The University's Purpose and Values: Who We Are, What We Do, Why We're Here
Through an inclusive process that involved faculty, staff, students, alumni, community members and others, the University of Arizona has identified a core purpose and values, which articulate why the University exists and what it stands for.
"Our purpose reflects the enormous potential we have to enable significant and positive change in the world – especially when we tear down barriers and truly work together to solve the complex challenges of our time," President Robert C. Robbins wrote in a letter to members of the campus community. "Our values articulate and celebrate what unites us as a community and set clear expectations for our everyday contributions to the institution. Together, they serve as a compass to guide our decision-making and our resolve to create meaningful impact."
The process underlying the development of the purpose and values was described in detail earlier this month at the ONE Conference, an annual event that brings together marketing and communications professionals across campus for a day of learning, professional development and collaboration.
The effort to identify and define the UA's purpose and values was led by The Purpose Institute, based in Austin, Texas.
Haley Rushing, one of the organization's co-founders, cited relevant research around purpose and employee engagement, and explained the process that led to "a very authentic and meaningful purpose and values for the University."
Purpose, Rushing said, is "a definitive statement about the difference you're trying to make in the world."
It is derived by looking at strengths (what an organization is built to do), passions (what it loves to do) and impact (what the world needs it to do). An organization's purpose, she explained, lies where those three areas intersect.
The Purpose Institute collected input on each of the areas through in-depth interviews with UA leaders, a thorough review of the strategic plan, meetings with faculty, staff, students and others, and focus groups with current and incoming freshmen.

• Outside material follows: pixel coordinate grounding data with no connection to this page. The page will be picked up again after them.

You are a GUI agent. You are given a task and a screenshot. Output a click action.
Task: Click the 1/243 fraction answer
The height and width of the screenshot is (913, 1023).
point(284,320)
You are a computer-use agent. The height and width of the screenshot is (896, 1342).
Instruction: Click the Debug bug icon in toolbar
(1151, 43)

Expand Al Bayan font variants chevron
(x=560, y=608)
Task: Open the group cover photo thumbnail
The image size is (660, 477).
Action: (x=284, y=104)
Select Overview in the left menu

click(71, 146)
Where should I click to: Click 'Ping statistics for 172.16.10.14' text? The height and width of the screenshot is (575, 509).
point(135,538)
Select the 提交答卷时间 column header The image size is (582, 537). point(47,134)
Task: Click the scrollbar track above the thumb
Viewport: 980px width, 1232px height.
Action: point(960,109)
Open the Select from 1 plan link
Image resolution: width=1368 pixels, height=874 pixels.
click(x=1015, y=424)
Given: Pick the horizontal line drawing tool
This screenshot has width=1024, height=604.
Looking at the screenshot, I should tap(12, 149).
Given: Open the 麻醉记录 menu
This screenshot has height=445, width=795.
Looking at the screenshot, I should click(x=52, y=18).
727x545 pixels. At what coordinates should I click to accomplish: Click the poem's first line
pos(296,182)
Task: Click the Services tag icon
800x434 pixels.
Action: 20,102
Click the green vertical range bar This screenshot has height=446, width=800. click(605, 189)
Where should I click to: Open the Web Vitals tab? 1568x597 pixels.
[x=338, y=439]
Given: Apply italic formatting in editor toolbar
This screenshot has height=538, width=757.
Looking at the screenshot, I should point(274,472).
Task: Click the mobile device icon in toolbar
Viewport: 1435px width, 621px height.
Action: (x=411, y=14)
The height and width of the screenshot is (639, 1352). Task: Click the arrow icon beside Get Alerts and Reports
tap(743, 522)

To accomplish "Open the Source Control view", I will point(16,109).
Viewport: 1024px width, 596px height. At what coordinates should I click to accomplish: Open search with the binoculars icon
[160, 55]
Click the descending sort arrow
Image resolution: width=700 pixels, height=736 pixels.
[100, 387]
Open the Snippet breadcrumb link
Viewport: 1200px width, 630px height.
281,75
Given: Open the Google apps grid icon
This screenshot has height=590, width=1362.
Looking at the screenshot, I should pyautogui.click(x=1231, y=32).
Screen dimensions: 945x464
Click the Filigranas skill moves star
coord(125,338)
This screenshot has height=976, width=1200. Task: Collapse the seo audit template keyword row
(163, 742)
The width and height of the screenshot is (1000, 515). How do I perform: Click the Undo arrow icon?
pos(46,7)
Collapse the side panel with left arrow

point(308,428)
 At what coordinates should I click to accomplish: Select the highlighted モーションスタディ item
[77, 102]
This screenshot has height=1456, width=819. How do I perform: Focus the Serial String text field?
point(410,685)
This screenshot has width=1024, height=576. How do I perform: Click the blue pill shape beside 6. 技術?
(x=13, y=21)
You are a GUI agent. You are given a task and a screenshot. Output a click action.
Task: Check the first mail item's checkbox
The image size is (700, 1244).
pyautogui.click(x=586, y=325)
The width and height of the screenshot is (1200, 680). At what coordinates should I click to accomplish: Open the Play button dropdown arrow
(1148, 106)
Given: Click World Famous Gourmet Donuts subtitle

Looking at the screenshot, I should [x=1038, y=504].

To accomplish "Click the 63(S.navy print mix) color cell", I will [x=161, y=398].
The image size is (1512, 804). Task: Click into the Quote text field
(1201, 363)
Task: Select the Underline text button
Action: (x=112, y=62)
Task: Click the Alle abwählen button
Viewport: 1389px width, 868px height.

The passions that were identified were: working together; transforming the lives of students; tackling and solving important problems that affect the quality of life in our communities and on our planet; and being of service to the world. The strengths that were identified were: science and liberal arts; an interdisciplinary approach to solving complex problems; partnerships; addressing the skills gap in the labor market through Fourth Industrial Revolution technologies; and 100% student engagement. Areas of impact were identified as: empowering students to prepare for and succeed in the future; studying climate change; pioneering the next generation of health care access and delivery, in partnership with Banner Health; space exploration; and addressing equity and justice issues.
From that information, the UA's purpose emerged: Working together to expand human potential, explore new horizons and enrich life for all.
To determine the University's core values, The Purpose Institute looked at: existing expressions of values within colleges and departments; the "authentic values" one would find when the UA is at its best; values that were routinely cited as making the University culture special or remarkable; and values that naturally support or align with the strategic plan.
Six core values emerged, with integrity being the top-rated value.
INTEGRITY – Be honest, respectful and just.
COMPASSION – Choose to care.
EXPLORATION – Be insatiably curious.
ADAPTATION – Stay open-minded and eager for what's next.
INCLUSION – Harness the power of diversity.
DETERMINATION – Bear Down.
Rushing offered two questions for the ONE Conference attendees to consider. How might you look at something on your to-do list as a potential opportunity to fulfill the University's purpose? What should be on your to-do list to help the University fulfill its purpose in more meaningful ways?
Incorporating the Purpose and Values
Living the core values, Rushing said, requires that members of the campus community communicate (by clearly articulating the values and providing clear expectations), cultivate (by ensuring leaders "walk the talk" and address organizational impediments) and celebrate (by recognizing and rewarding people whose behaviors exemplify the values).
To ensure that the University follows its purpose and lives its values, teams will be working to incorporate them into the culture of the University, Robbins wrote in his letter to campus. The effort also has a place within the strategic plan – a Pillar 5 initiative titled "Living Our Core Values."
"I invite you to think about how your work contributes to the fulfillment of our purpose and how you personally live our values as well as cultivate them in the students you serve," Robbins said.